ATTRACT couples national and European Research Infrastructures, universities and research organisations with actors who can extract societally relevant and commercially interesting innovations out of the projects. The aim is to create an entirely new, European model of Open Innovation that can become an engine for jobs and prosperity for all.
At the kick -off meeting, which was held at CERN last 22nd May, all the 170 selected projects where announced and each will receive 100.000€ to develop it and will have a one-year countdown to prove the scientific merit and innovation potentia. The projects are grouped into four categories; data acquisition systems and computing; front-end and back-end electronics; sensors; and software and integration.
Santiago Marco is one of the partners of the “SNIFFDRONE” project, together with Laura Pastor responsible for Innovation at “Depuración de Aguas del Mediterráneo”. Its main purpose is the co-creation of a drone with olfaction capabilities able to provide spatially dense odour measurements and autonomously localise the source of odour nuisances in wastewater treatment plants (WWTPs), leading to a drastic improvement in plant management.
Malodours produced by WWTPs are an expanding concern for the cities, they lower citizens’ quality of life by undesired odour exposure and nuisance. Odours are the main cause of pollution perception, together with dust and noise. Current odour assessment methodologies use costly and infrequent olfactometry measurements involving large human panels and continuous monitoring of only a few gases. SNIFFDRONE will provide real-time odour information to managers which will help to make fast decisions and to apply actions pre-empting potential inconveniences and emergencies. In future, monitoring of odour emissions from gas emission points using drones with olfaction capabilities will largely improve plant management and all release sources.
Samuel Ojosnegros is the principal investigator of one of the selected ideas under the name of “HYSPLANT”, that pursues a new imaging method to identify the embryos with higher implantation potential. Identifying the embryos that are competent for implantation is a critical step in the in-vitro Fertilization (IVF) cycle as one out of seven couples in Europe suffer from fertility problems. Despite the great advances in assisted reproduction and IVF, the number of embryos leading to a live birth is relatively low. Often pregnancy rates are artificially increased by transferring multiple embryos to the mother. However, this procedure leads to multiple pregnancies, which generate remarkable obstetrical and neonatal complications.

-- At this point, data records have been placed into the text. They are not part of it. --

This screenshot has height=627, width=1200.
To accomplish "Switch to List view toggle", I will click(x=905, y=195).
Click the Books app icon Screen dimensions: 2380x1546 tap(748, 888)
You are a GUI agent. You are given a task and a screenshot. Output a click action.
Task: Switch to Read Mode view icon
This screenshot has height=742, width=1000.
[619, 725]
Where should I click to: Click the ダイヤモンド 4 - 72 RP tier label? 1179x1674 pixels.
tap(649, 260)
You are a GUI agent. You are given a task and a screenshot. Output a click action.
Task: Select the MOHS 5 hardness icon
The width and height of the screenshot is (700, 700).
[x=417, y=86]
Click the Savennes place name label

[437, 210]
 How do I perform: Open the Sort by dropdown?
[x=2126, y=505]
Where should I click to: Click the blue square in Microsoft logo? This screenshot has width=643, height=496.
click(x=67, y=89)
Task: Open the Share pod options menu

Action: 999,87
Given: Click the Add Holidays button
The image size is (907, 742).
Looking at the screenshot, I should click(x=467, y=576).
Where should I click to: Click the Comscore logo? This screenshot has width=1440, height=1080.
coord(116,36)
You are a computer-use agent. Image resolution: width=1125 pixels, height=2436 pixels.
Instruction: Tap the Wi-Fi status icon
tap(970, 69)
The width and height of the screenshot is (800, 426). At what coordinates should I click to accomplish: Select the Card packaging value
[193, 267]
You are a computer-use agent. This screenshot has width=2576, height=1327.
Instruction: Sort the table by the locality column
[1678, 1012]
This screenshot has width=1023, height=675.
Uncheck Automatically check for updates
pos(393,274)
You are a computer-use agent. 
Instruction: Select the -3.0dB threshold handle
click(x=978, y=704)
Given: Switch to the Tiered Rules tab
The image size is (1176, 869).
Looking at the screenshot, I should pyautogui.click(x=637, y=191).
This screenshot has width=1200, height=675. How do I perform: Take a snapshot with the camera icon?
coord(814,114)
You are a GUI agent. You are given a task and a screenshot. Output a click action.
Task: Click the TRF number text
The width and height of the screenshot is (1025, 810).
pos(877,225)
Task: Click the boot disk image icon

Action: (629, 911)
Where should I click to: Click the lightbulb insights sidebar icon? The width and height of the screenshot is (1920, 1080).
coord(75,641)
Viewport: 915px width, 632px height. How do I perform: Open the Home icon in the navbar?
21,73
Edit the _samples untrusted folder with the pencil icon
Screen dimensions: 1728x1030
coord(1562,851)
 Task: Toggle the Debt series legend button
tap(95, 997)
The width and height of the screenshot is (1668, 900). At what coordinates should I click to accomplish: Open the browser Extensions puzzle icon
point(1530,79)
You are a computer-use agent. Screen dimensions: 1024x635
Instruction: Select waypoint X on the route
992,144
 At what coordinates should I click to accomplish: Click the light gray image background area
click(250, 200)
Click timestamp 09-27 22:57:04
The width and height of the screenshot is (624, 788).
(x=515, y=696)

Therefore, HYSPLANT experiments consider a 12-month tight collaboration between clinicians from DEXEUS Hospital and IBEC researchers. The technology ensuing from this project will be the basis for a new medical device combining laser illumination with a novel software analysis that will enable IVF professionals to select competent embryos, thus increasing the implantation success rate and reducing the time to pregnancy.